10.24.2006

Equanimity

I feel so alive, but at the same time so vulnerable and maybe dead. I feel the loss of energy, the descent into demise--or what could be so. Yet I feel. The depth of the feeling, the awareness of self. Full, complete. Anything is possible here. Supernatural feats that defy imagination, not yet accomplished, not yet imagined. I do not know, for they are not imagined. I just know that I feel.
Hunger. Awareness. Body. Perception. Push. Challenge. Towards the unknown. I can now do more than I could before. In some respects, I feel better than I did before. Hunger the drive. Hunger that drives. The drive of hunger. A physical sensation. Energy saps, you feel, unmistakable feeling. No confusion whatever. Low blood sugar headache, brain trying to do its best to do its job. Energy drain. Motion reduced. Awareness. Consciousness.

Feats of incredible force, expenditure of incredible resources not supported by equal intake. One fourth driving one whole. Three hundred in 1500 hundred out. And the awareness, the know. The drive. Pushing toward that unknown. Eyes closed, balance in test, feats not easily accomplished. Eyes closed, world shut out. Nothing beyond. No noise, isolation. Beats pumping, ears drumming. And stalwart I proceed, unaware of outside, aware of inside. I do not question, I savor. I know.

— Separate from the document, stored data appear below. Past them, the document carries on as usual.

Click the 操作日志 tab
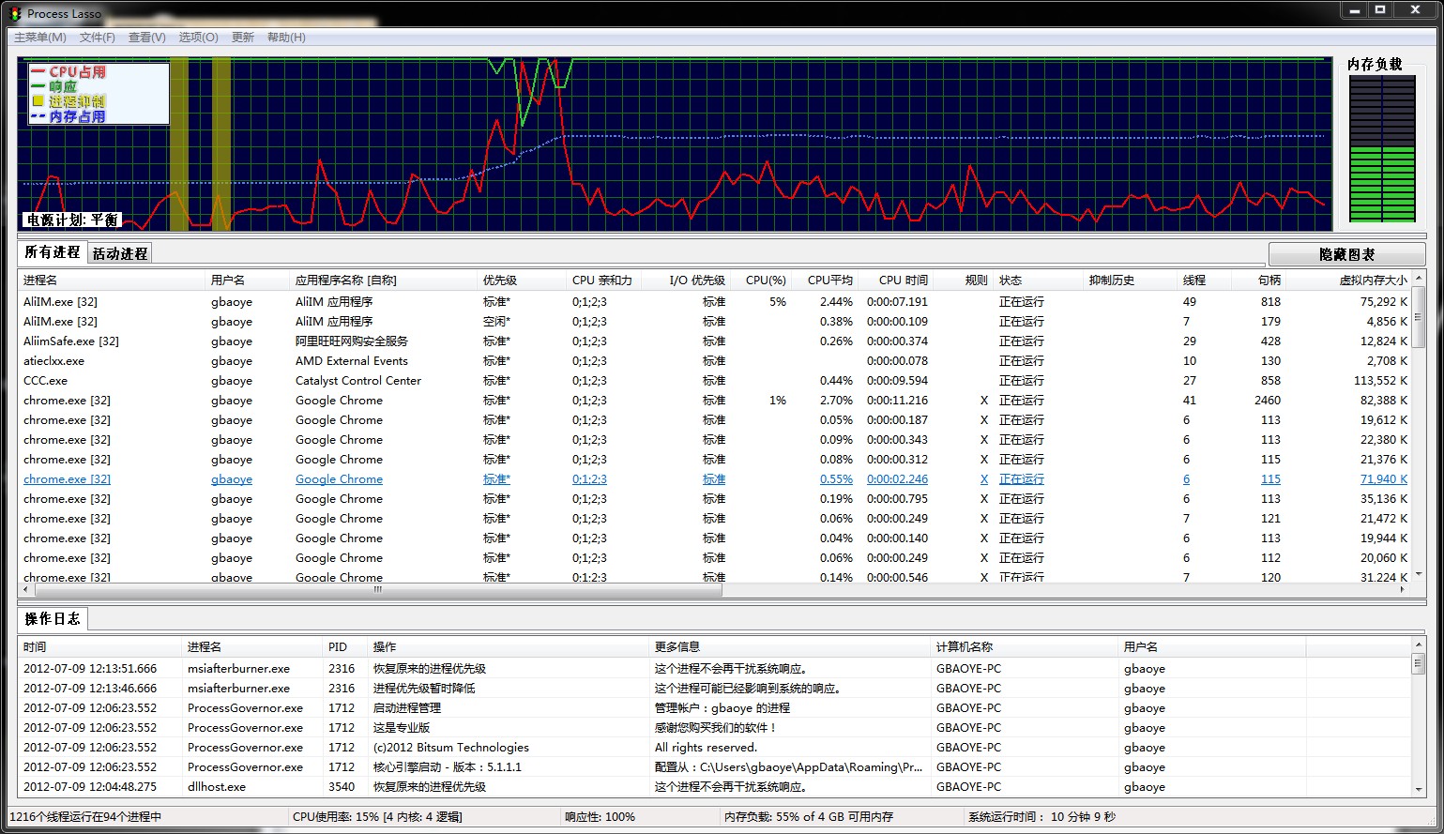Viewport: 1444px width, 834px height. coord(53,619)
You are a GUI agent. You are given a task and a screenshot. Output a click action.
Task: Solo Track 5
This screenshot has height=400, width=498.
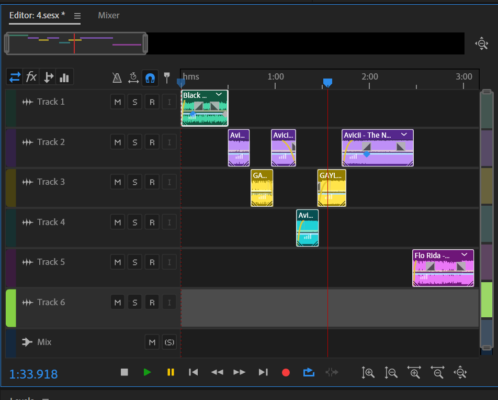point(134,262)
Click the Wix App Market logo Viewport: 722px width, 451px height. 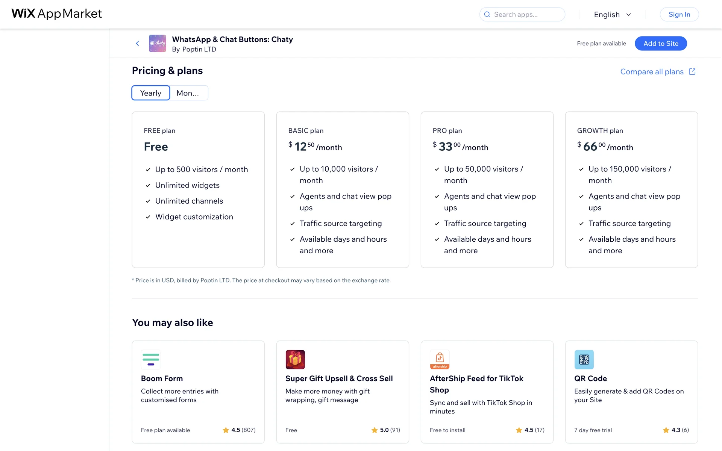pyautogui.click(x=56, y=14)
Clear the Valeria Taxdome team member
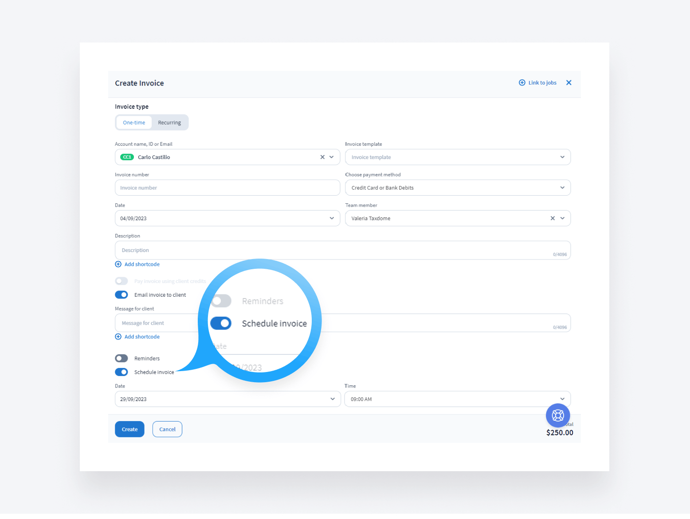690x519 pixels. tap(553, 218)
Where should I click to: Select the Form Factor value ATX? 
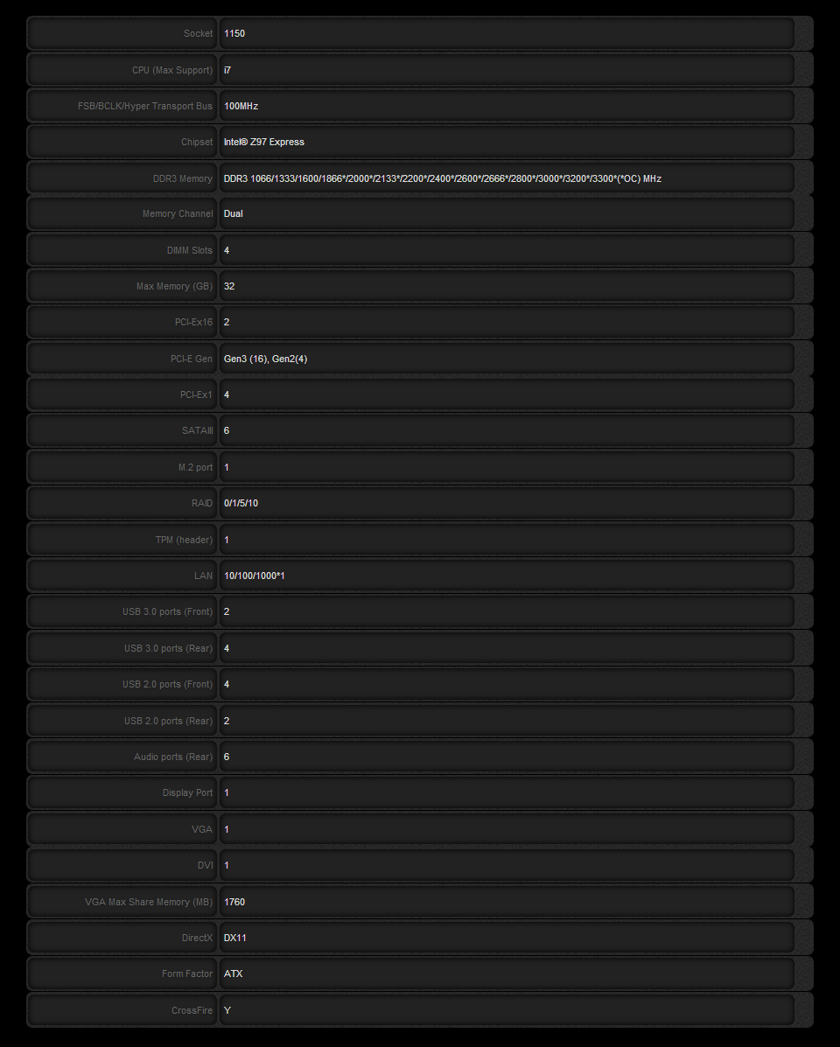coord(233,974)
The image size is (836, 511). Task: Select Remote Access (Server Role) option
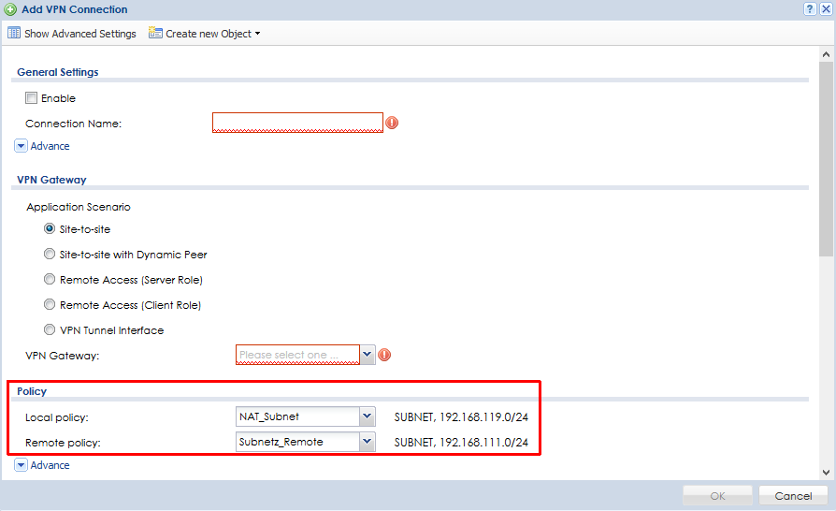click(50, 280)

This is not The Zone. I know what that is not knowing it fully. I have skirted it, toyed with it, briefly entered it. There is nothing like it. Fleeting for me; maybe less so some day. No. This is not The Zone. I linger here. I elate here, but not like there. I like it there like I like it here. I cannot compare, why should I dare? The Zone is one, this is two. Perhaps this is one, and the Zone is two. In any event, I enlighten. I relish. I feel. I live.